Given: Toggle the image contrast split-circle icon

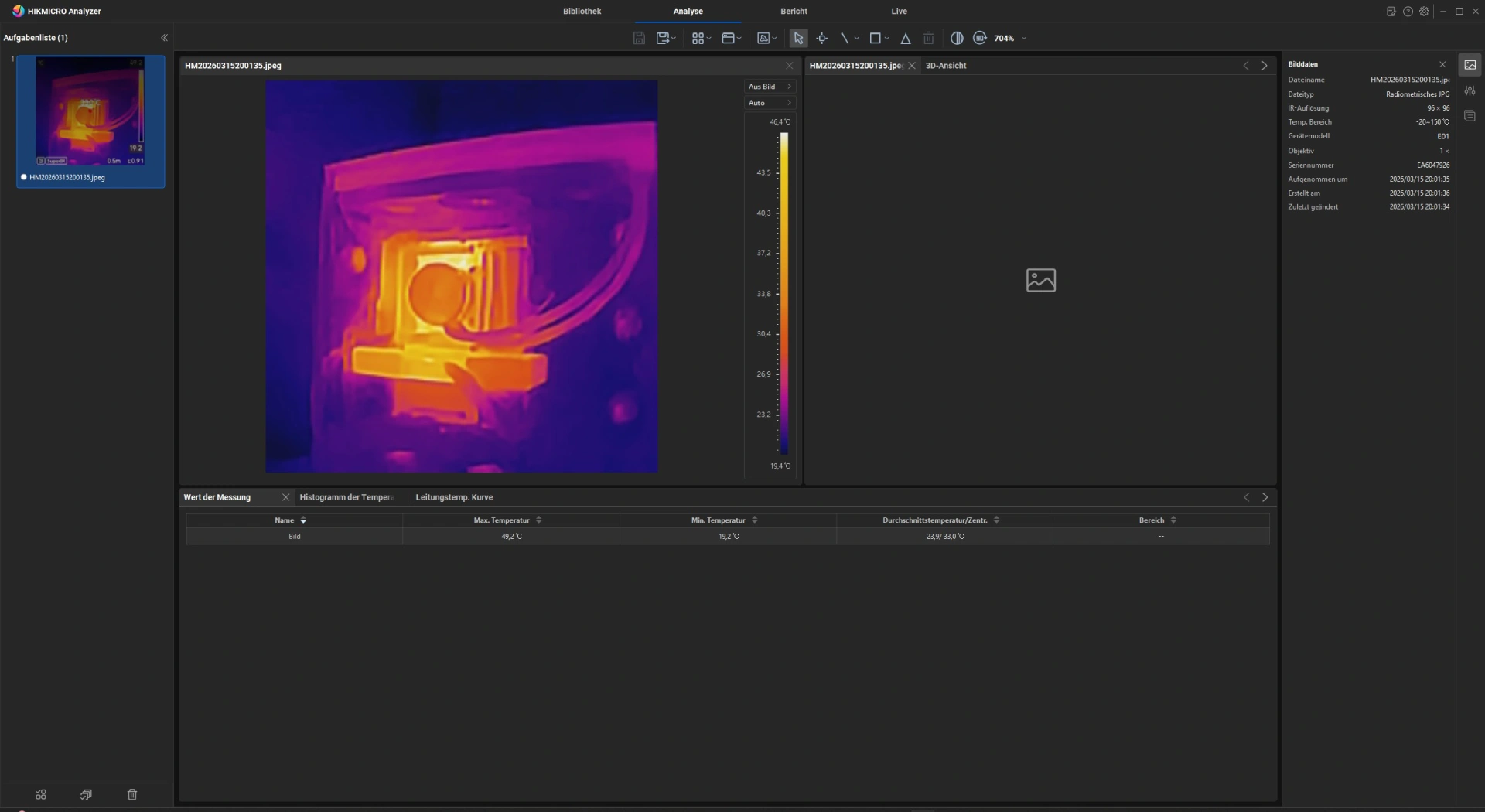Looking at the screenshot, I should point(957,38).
...
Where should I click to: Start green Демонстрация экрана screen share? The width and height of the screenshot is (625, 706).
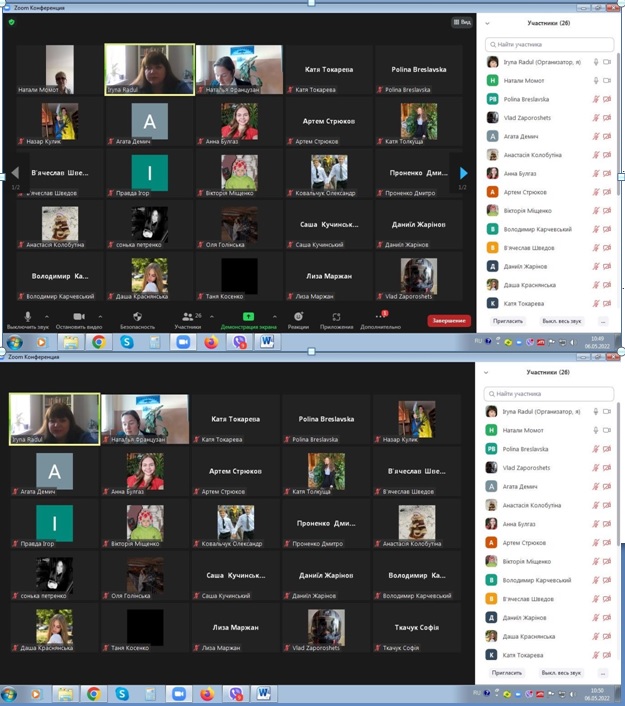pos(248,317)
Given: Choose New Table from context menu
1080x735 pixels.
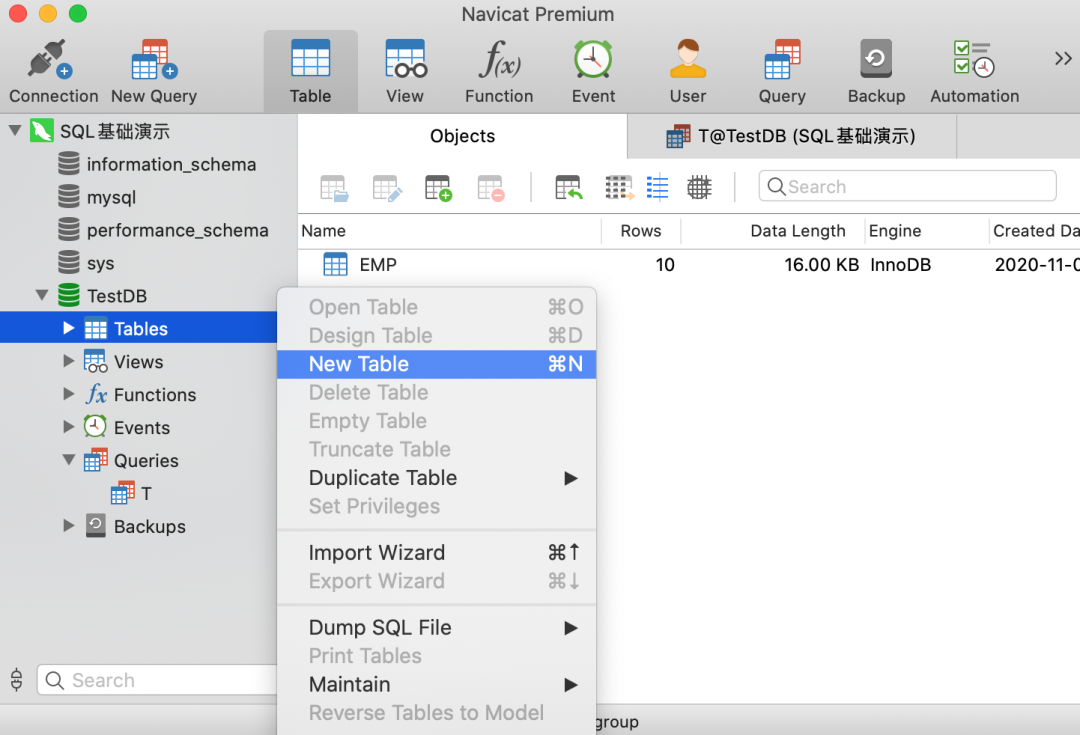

- [What is needed]: Reproduce every line from the one containing "Given: Toggle the" down to the one containing "Looking at the", without the pictures.

- [Final result]:
Given: Toggle the image contrast split-circle icon

Looking at the screenshot, I should point(957,38).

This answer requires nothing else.